An historical room with paintings on the wall.

Elizabeth Colomba

New York/France
Visual
Artist in Residence, 2019
www.elizabeth-colomba.com

A portrait of a person sitting in front of a canvas on an easel.

 

Artist Statement

Informed by historical and literary sources and iconography, I compose a visual language that incorporates my Caribbean and French heritage combined in the tradition of classical academic painting. As a part of my practice, I research historical characters such as Phillis Wheatley and Chevalier de Saint Georges immortalizing them as their contemporaries could have. My work allows portraiture to become a political space while honoring presence in a story where the black body was relegated to invisible subjects carrying the burden of history. Creating images that challenge our learned perception and unconscious reactions helps us to re-evaluate what we know. While acknowledging the past, I wish to bend an association of ideas, so a black individual in a period setting is no longer synonymous with a slave or subservient, and by extension becomes the center of their own tale.

While at Headlands

I’ve been cultivating the concepts of leisure, class, and blackness.
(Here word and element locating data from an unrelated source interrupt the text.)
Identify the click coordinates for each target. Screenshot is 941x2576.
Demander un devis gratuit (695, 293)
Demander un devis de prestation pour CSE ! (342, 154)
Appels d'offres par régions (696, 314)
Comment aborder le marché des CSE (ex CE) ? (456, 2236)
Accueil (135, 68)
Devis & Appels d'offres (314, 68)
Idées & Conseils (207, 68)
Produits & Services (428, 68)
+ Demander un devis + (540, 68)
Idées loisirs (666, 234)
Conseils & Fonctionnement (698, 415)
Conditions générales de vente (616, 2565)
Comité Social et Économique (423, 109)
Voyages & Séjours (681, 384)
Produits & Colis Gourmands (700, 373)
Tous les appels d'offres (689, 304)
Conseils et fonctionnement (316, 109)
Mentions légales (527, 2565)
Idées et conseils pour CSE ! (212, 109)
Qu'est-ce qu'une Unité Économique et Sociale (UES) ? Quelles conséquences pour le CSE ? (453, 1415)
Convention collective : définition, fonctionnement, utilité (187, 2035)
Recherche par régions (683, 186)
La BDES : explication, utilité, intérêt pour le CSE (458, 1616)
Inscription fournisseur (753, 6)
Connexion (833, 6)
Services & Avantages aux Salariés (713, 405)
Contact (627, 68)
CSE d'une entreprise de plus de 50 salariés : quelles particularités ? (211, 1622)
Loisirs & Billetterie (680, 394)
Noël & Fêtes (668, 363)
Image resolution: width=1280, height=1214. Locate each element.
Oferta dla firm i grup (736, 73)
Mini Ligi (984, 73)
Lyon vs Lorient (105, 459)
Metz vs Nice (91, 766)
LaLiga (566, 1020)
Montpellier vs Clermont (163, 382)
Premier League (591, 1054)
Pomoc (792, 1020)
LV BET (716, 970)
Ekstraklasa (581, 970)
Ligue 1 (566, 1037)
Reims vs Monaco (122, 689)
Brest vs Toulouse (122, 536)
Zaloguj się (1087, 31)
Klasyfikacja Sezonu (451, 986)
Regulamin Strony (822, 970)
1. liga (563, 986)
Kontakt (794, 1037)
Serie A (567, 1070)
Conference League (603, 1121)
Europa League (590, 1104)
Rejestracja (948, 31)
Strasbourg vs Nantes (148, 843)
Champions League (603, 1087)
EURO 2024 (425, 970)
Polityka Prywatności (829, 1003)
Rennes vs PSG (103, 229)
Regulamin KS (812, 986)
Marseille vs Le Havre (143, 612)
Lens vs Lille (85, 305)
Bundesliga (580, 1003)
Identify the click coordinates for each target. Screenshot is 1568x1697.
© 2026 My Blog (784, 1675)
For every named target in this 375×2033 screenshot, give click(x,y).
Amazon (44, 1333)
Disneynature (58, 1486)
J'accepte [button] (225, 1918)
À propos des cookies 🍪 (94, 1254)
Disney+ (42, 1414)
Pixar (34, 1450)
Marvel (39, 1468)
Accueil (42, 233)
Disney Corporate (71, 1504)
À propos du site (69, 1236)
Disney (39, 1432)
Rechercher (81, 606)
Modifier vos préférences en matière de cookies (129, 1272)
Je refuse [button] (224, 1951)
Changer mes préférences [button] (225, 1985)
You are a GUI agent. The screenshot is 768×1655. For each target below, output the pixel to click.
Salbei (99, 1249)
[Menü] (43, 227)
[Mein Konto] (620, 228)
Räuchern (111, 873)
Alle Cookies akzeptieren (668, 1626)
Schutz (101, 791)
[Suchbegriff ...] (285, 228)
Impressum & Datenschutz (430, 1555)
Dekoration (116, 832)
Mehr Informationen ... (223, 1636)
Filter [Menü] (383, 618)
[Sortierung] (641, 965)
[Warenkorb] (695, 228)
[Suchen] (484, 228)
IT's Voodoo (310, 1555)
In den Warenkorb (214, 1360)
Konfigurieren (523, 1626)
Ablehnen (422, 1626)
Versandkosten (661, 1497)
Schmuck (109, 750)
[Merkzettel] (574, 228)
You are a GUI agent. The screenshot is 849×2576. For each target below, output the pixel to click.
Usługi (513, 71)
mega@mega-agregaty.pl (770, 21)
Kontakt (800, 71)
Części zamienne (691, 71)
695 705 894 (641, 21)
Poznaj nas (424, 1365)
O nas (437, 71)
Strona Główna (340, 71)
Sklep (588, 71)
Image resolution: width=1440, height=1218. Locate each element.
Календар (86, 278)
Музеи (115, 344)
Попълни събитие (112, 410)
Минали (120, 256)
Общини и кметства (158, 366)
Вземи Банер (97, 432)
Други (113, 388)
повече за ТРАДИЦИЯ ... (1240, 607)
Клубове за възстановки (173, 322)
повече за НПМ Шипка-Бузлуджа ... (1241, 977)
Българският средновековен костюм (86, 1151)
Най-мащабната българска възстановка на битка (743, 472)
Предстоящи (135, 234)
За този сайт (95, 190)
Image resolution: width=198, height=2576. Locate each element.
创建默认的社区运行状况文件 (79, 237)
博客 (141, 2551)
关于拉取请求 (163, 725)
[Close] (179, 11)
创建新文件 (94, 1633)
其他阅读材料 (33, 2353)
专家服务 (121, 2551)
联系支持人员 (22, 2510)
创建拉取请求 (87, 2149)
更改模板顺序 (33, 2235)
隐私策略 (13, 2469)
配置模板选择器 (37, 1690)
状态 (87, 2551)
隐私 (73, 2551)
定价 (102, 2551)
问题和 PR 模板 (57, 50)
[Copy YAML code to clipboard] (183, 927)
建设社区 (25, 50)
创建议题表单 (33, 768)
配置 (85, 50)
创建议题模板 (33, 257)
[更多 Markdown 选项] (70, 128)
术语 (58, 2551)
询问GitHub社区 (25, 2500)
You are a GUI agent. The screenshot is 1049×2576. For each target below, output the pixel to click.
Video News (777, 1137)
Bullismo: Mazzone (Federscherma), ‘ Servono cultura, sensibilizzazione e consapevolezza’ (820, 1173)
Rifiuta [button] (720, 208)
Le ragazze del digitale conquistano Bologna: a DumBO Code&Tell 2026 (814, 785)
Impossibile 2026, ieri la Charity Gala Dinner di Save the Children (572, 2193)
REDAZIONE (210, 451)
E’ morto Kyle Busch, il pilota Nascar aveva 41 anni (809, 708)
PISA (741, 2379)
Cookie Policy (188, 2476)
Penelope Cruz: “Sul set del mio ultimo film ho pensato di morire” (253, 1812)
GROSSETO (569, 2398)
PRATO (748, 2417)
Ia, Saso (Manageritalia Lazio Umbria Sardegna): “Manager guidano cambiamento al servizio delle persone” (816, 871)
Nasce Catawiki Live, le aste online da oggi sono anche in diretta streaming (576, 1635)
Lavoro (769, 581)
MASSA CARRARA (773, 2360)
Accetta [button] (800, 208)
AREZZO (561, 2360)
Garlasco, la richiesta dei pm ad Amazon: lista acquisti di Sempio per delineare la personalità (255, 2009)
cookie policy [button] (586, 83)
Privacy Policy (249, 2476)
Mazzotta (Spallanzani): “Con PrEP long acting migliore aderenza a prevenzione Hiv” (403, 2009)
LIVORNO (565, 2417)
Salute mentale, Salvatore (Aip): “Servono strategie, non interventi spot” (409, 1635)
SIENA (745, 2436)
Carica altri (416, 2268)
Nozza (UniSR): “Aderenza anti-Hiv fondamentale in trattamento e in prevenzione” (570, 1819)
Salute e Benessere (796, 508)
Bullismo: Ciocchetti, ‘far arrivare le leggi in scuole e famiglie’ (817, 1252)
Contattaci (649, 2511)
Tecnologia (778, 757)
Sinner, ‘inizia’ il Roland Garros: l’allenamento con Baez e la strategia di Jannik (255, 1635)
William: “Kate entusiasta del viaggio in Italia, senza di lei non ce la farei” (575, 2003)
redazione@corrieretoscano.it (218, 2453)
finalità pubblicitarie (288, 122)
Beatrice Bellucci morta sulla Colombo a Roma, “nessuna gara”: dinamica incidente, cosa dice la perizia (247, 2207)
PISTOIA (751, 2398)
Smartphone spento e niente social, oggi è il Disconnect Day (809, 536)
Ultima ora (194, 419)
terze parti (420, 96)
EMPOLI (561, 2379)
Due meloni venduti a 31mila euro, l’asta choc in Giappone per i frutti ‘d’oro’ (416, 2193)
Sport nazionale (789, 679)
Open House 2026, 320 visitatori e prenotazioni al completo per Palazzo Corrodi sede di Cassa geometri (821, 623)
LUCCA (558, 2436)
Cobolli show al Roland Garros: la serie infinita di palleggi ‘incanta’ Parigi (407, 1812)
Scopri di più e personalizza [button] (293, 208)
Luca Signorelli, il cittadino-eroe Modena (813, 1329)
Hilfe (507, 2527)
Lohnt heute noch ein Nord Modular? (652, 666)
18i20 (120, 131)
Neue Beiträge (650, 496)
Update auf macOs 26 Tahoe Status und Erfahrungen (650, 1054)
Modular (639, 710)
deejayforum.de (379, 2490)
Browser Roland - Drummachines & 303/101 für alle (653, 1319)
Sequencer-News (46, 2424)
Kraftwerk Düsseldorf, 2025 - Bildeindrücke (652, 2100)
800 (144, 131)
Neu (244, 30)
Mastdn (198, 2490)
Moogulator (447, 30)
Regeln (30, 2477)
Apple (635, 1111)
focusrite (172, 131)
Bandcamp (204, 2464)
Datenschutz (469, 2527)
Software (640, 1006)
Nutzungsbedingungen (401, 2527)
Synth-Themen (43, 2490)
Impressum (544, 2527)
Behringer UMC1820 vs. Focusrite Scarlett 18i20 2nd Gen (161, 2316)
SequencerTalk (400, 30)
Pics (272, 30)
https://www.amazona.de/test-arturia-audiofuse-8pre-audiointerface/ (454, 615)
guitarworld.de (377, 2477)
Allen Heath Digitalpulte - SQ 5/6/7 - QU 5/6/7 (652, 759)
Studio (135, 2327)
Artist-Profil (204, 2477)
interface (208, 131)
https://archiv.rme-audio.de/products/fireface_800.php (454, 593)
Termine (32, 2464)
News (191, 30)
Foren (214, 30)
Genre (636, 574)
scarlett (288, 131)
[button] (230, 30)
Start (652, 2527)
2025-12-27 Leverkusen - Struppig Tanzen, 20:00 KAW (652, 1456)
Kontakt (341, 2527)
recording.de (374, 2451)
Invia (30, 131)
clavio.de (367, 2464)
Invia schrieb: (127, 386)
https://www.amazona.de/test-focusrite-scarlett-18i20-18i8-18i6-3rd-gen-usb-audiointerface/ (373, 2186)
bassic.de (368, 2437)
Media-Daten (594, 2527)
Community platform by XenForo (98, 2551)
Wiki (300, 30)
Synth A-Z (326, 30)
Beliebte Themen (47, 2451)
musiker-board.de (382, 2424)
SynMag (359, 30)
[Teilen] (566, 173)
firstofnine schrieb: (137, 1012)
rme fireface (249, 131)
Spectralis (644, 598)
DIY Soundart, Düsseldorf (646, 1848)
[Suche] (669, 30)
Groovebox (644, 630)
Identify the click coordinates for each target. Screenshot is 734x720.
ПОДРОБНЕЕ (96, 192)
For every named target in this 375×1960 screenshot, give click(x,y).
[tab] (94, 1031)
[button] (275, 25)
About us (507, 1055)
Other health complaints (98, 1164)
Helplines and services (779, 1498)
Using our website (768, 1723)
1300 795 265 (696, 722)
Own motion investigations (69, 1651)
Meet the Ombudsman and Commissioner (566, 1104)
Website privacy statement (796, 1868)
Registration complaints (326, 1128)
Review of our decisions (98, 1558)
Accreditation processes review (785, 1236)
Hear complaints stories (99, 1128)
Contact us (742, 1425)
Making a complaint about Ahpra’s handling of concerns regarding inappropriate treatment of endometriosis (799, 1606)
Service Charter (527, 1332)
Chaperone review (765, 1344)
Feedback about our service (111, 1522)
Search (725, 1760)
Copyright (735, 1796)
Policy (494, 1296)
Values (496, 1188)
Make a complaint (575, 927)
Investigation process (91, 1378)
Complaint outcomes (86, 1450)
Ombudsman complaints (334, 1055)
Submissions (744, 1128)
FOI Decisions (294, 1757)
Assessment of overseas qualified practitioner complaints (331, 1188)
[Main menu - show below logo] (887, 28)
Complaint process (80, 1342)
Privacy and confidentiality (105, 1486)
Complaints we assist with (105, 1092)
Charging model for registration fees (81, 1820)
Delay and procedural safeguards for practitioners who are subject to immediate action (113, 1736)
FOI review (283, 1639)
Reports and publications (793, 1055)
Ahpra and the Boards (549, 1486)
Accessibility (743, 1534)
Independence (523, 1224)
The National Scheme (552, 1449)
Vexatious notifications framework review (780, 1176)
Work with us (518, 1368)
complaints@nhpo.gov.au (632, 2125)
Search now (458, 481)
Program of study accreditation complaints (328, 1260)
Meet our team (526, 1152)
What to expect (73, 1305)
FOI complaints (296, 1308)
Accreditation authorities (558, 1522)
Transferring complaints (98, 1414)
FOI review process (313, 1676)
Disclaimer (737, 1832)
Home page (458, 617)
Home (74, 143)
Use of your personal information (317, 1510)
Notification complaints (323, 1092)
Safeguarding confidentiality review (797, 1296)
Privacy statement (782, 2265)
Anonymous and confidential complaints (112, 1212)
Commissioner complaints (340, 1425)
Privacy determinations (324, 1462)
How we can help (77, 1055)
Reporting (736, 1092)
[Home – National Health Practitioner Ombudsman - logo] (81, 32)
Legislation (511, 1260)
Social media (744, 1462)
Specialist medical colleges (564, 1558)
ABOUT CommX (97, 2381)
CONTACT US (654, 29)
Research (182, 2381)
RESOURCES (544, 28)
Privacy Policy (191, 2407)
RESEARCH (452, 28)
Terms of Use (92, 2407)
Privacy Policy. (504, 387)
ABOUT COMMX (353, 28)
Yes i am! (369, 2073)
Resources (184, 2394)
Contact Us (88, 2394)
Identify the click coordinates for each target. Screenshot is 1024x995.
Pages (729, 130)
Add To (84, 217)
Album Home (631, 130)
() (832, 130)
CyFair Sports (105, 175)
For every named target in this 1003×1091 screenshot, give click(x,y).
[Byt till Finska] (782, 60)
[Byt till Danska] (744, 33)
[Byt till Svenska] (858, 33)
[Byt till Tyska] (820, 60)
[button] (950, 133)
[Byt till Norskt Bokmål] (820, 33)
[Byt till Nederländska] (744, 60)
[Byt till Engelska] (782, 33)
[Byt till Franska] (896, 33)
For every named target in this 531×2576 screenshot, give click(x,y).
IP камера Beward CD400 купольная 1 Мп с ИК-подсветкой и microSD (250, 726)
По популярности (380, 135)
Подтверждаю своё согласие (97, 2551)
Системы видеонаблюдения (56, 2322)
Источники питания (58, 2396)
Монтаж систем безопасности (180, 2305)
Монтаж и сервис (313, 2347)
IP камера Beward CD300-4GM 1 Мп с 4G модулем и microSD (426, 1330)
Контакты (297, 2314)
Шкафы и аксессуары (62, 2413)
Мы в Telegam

While drawing my inspiration from classicism and European art, I want to explore what it is to see the black body embodying a space where it takes part in timeless lightness. In leisure, Blackness is seldom allowed to embrace leisure, as it might dangerously be perceived as indolent, while white cultural forms are universalized as normal forms. I’m interested in depicting how leisure choices are used to construct exclusive identities by having black characters occupying a space routinely inhabited by whiteness. My final project will be large watercolors. I have worked with this medium before, however always on a small scale. While at Headlands, I plan to develop the concept by drawing studies and sketches, navigating between different themes of leisure. A few will be outdoors, and the geographical setting of Headlands will allow me to use the landscape as inspiration.